第4話
北は自転車を懸命にこぎながら家に帰っていった。
夜が更けるにつれ次第に冷たくなった風が北の頬を赤くする。
(わたしが……。わたしが負ける……なんて!)
頭の中は悔しさで一杯だった。
公園から自転車で15分程走ったところに住宅が立ち並ぶ、一角に北の家はあった。白いペンキが塗られた一軒家だった。車が留めてあるガレージの横には北の母親が手入れをしているパンジーやコスモスの花がきれいに咲いていた。
だが今の北には当然ながら花の美しさに目をやるような余裕はなかった。
自転車を降りた北はズカズカと玄関に向かって歩き出した。
玄関のドアを開け靴を脱いだ北は、2階にある自分の部屋に行くためそのまま階段を駆け上がると、乱暴に部屋のドアを閉めた。
北の母親は一階で父親のシャツにアイロンをかけているところだった。
娘が帰ってきたことを知った母親は、ドアの音の大きさに驚いて北の部屋へと向かった。
母親は最近の北の素行に心配すると同時に神経質にもなっていた。
あの事故があってからというもの娘は変わってしまった。それまではなんでも話し合えるような良い母娘関係だったのに、あの事故以来、最低限必要なことしか話さない娘になってしまった。
ドアをノックしてから母親が言った。
「智美。何かあったの?」
部屋の中からは返事がない。
母親が再度ドアをノックした。
「智美。最近あなた変よ。夜になると変な格好してふらふら出かけていくし……。お父さんもあなたの事心配してるわよ」
だがやはり部屋の中からは返事がない。
「ねえ……智美。もちろんあの事故がショックなのはお母さんも分かるけど、いつまでもそれに引きずられていては駄目だと思うの。まだあなたは全然若いんだし、また夢中になれるものが見つかると思うわ。だから……」
母親がなんとか話の糸口を探ろうとしていると、ドンッという衝撃がドアに響いた。
北が枕を投げつけたのだ。そして「うるさいなあっ。ほっといてよっ」っとイライラした声が聞こえてきた。

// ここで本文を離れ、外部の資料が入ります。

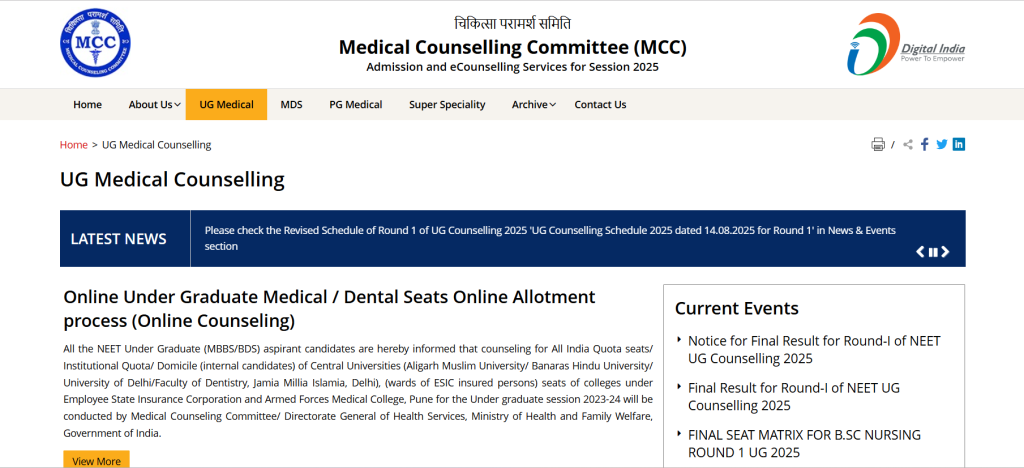Screen dimensions: 1024x468
Task: Share page on LinkedIn
Action: tap(959, 145)

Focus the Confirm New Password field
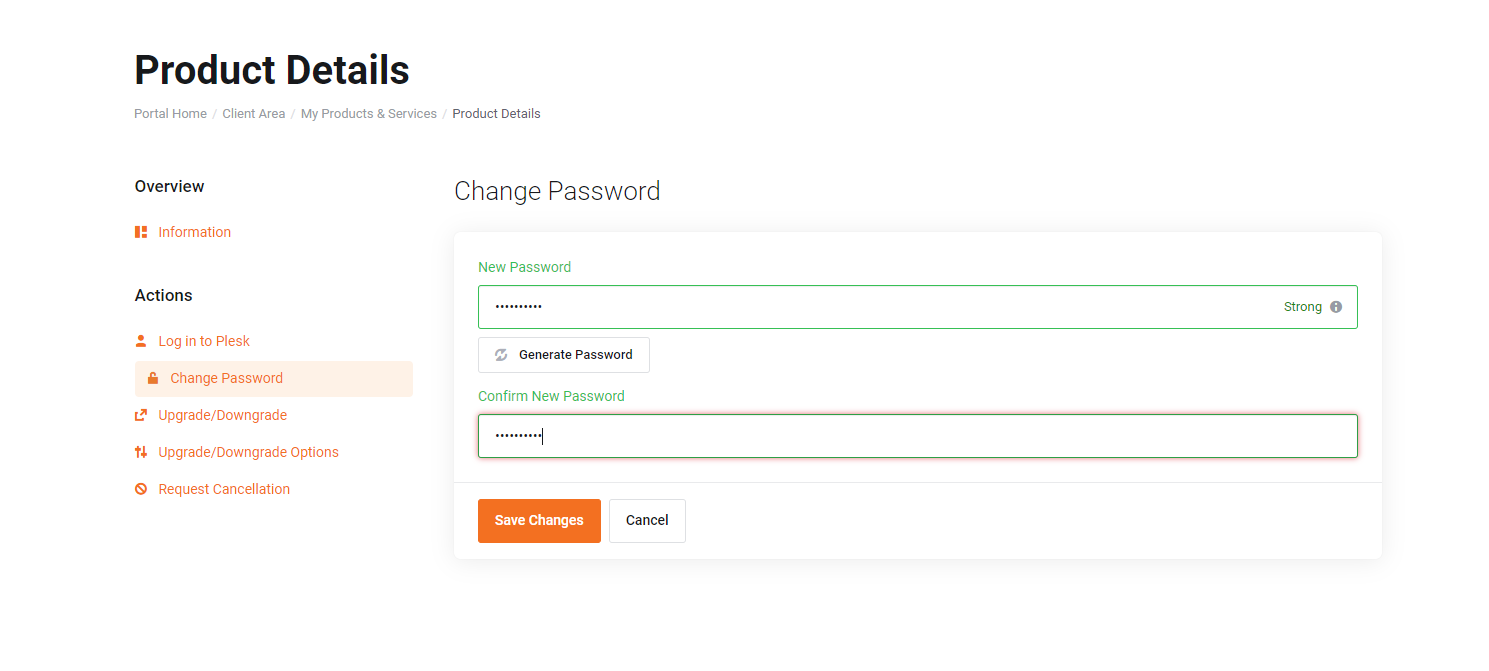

その態度でふう、とため息をついた母親は諦めたように階段を降りていった。
北はベッドの上で仰向けに寝転がっていた。
赤いカーテンが目をひく6畳の部屋はこざっぱりとまとまっており、普通の高校生の女の子の部屋だった。ただ一点を除いては。それは机の上に置かれたラジコンとその機材、そして机の横に置いた白い棚の中にある、ナインレーサーとしてRC狩りをした際に奪ったラジコンだった。
そしてそのまま眠ってしまった。
歓声。
沿道に集まった人々が、声を張り上げて応援をしてくれる。
その声は集団の先頭を走る北に向けられていた。
通り過ぎていく風も、ふりそそぐ太陽の光も、何もかもが心地よかった。
北は人々の声援に答えようと、息を切らせながら懸命に足を前へ前へと動かした。
北は今自分が生きているということを実感していた。
だがそんな北を不幸が襲った。
それは突然のことだった。
今まで何ともなかった右足に突然激痛が走ったのだ。
それは北が今まで体験したことのないくらいの痛みだった。
(……いかなきゃ。前へ。いかなきゃ)
北は痛みに耐えながら、それでもなんとか前へ進もうとする。
だが頭で指示を出しても、足がその指示を拒絶した。
北の動きがそこでストップしてしまう。
その間に後続ランナー達が続々と北を追い抜いていく。
汗が額からこぼれ落ちる。
北が非常に悔しそうな目で選手達を目でおっている。
(負けない。負けたくない…)
北は足を引きずりながら、それでも前へと向かおうとする。
だが、数歩も歩かないうちに限界がきた。
「いたっ!」
北はそのままその場へと崩れ落ちた。
他の選手がどんどん北を追い抜いていく。
もう北は立ち上がることは出来なかった。
声は彼女を一人置いていってしまったのだった。そしてその声が彼女の元へと戻ってくることはもうなかった。
そこで北は目を覚ました。
北は一瞬、今自分が何処にいるか分からなかった。
蛍光灯の電気はついたまま。
時計を見ると、もうすぐ12時になろうとしているところだった。
額に手をやると寝汗をかいていることがわかった。
立ち上がった北は椅子に腰掛けた。
そしてじいっとひとしきり自分のマシンに目を向けた後、両手のコブシでガンッと強く机を叩いた。
「私がっ……。私が、負けるなんて……!」
今の北にとってラジコンで誰よりも早く走る事だけが、唯一自分のアイデンティティーを示すものになっていた。
北は机のキャビネット下段を開けた。
そこには高校に入ってからの写真など思い出の品があった。
北は1年の時に撮ったクラスの全体写真を見ていた。
そこには柏が写っていた。
写真を握る北の手に力がこもった。